И вдруг я слышу смертельный вопль. Так кричит маленький ребенок. На самом деле кричит зайчишка, попавшийся в мою петлю. Он видит приближающуюся смерть. И он кричит перед гибелью. Может быть, в этот момент ты и становишься писателем? Следующий фрагмент-осколок – я замерзаю в снегу. Зайчонок притаился у меня за пазухой. Но лыжи с проволочными креплениями мне уже не снять. Мне легко и спокойно. Я замерзаю. Чьи-то сильные руки выдергивают меня из сугроба и ставят на ноги. Это Хусаинка Мангаев по прозвищу Пыжик, мой дружок, посланный встревоженной мамой по моему следу.
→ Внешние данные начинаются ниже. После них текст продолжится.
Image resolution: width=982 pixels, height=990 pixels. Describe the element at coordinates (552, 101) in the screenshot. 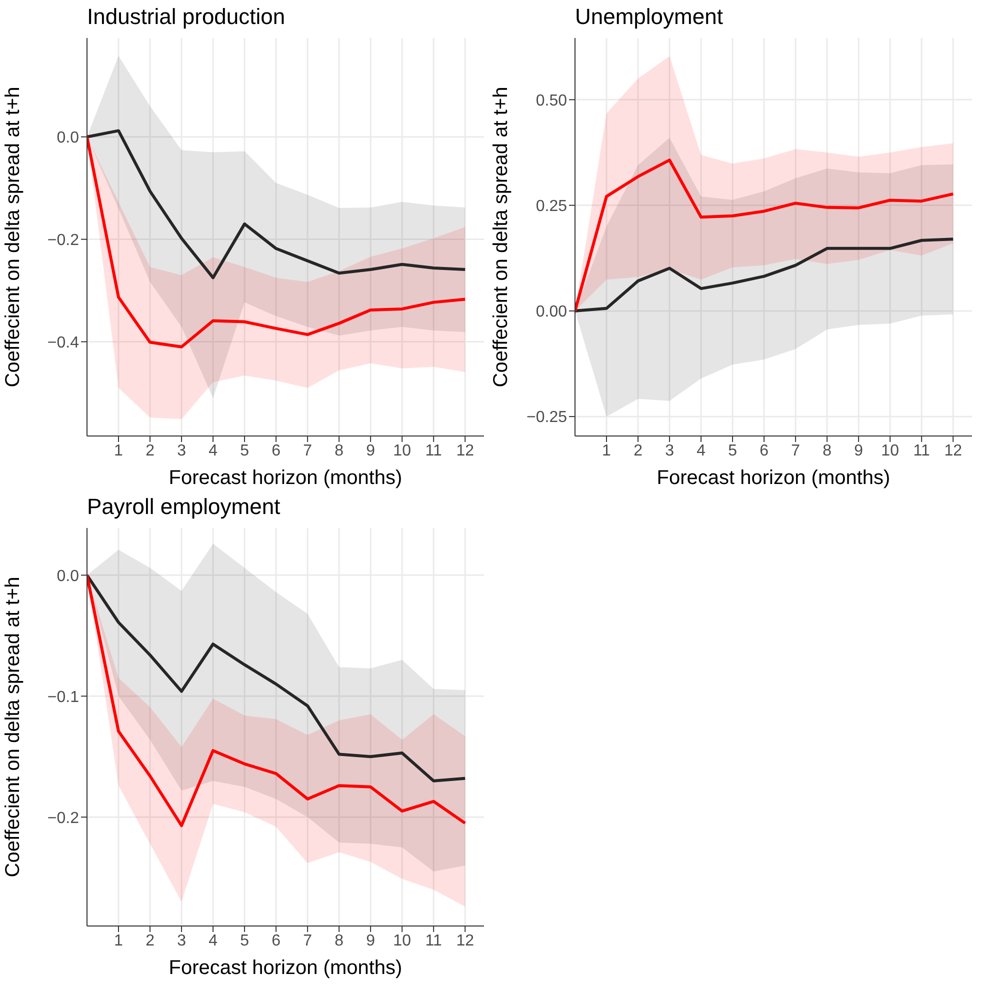

I see `y-tick-label: 0.50` at that location.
…Рассказ назывался «Шуршик уходит в лес». Его опубликовали в толстом журнале. Школьное сочинение с непридуманным сюжетом. Редактор ничего не поправил. Зайчонка я назвал Шуршик. Он все время шуршал в картонной коробке под моей кроватью. Ну и от Шурки, конечно. До весны мы с мамой лечили ему передавленную стальной петлей лапку. А в апреле выпустили в лес. Лапка срослась. Такую шину – две дощечки – смастерил зайчонку отчим Иосиф. Он не каждый день гонялся за нами. Иногда он ставил меня перед собою и начинал воспитывать:
– Вот вы с мангаятами воруете огурцы в теплице, у завучихи Глафиры… Недавно ты без спроса брал мою двустволку… Скажи, кем ты хочешь стать в жизни, Шурик? Неужели хулиганом?
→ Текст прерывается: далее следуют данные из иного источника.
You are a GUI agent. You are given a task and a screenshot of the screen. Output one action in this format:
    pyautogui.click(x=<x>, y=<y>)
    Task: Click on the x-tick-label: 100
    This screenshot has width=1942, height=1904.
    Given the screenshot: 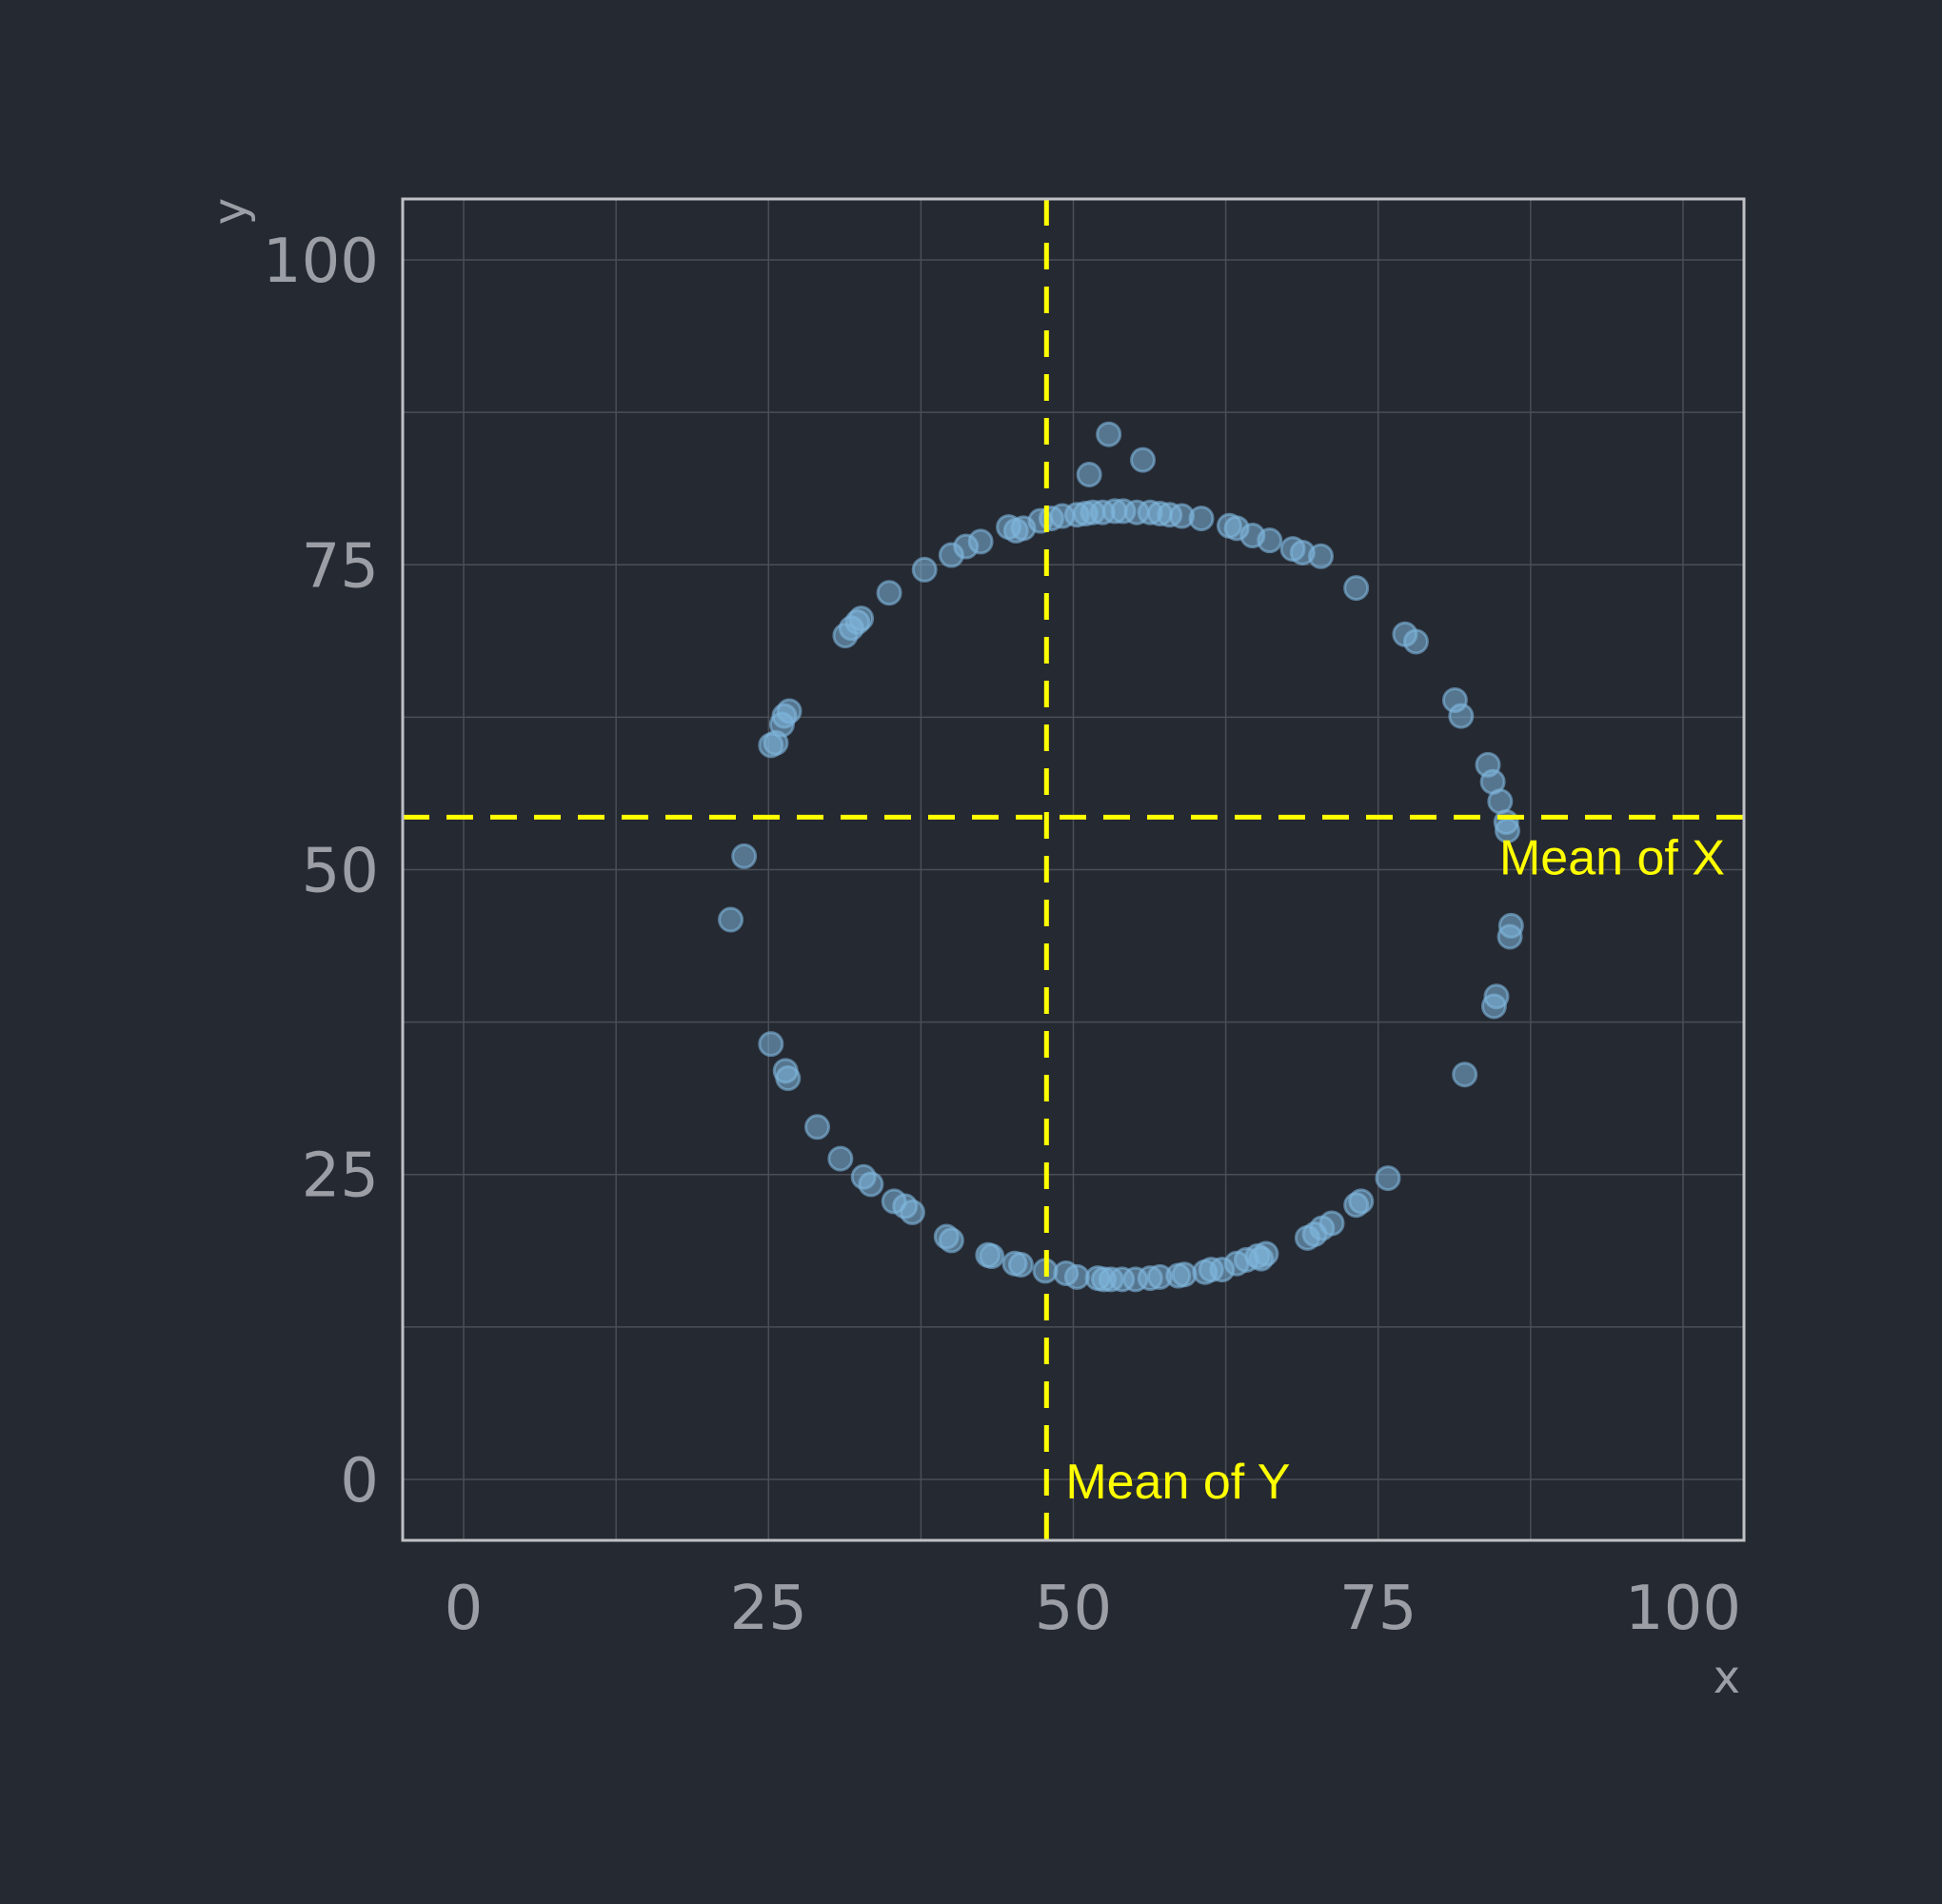 What is the action you would take?
    pyautogui.click(x=1683, y=1609)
Я должен был отвечать – хочу стать киномехаником… Но я упрямо говорил:
– Хочу стать капитаном!
Глаза Иосифа сужались:
– Ну что ж… Тоже неплохая профессия!
Троецкий, пока не спился, был хорош собою. Волосы на голове вились – в деревне говорили: «из кольца в кольцо». Высокий и статный, всегда в отглаженном костюме. Себя Иосиф позиционировал сельским интеллигентом. Когда шел на охоту, обязательно надевал шляпу с перышком за лентой. И произносил загадочную для меня фразу: «Тартарен из Тароскона!» Охотился на гнилом болоте за домом Мангаевых. Болото называлось марью. Воняло отвратительно. Какие-то пузырьки лопались на поверхности. Когда под вечер возвращался домой, бабка Матрёна интересовалась: «Натарасконился, Тартарен?» В конце жизни Иосиф окончательно сошел с круга. С нами он уже не жил. И мама давно умерла. Мне позвонили земляки из деревни и сказали: «Троецкого некому хоронить. И денег нет». Я полетел в родную деревню на Амуре. Отчима звали в деревне Иоська-пьяница. В запальчивости я кричал: «Наш хоть пьет, да не дерется!» Что было неправдой. Мне хотелось защитить моего нового папку. Да-да! Музыка закончилась, а дети продолжают веселиться в клубе. Образ придумал не я, так написал в одном из своих рассказов кто-то из классиков. Когда вспомню кто, то обязательно сообщу вам.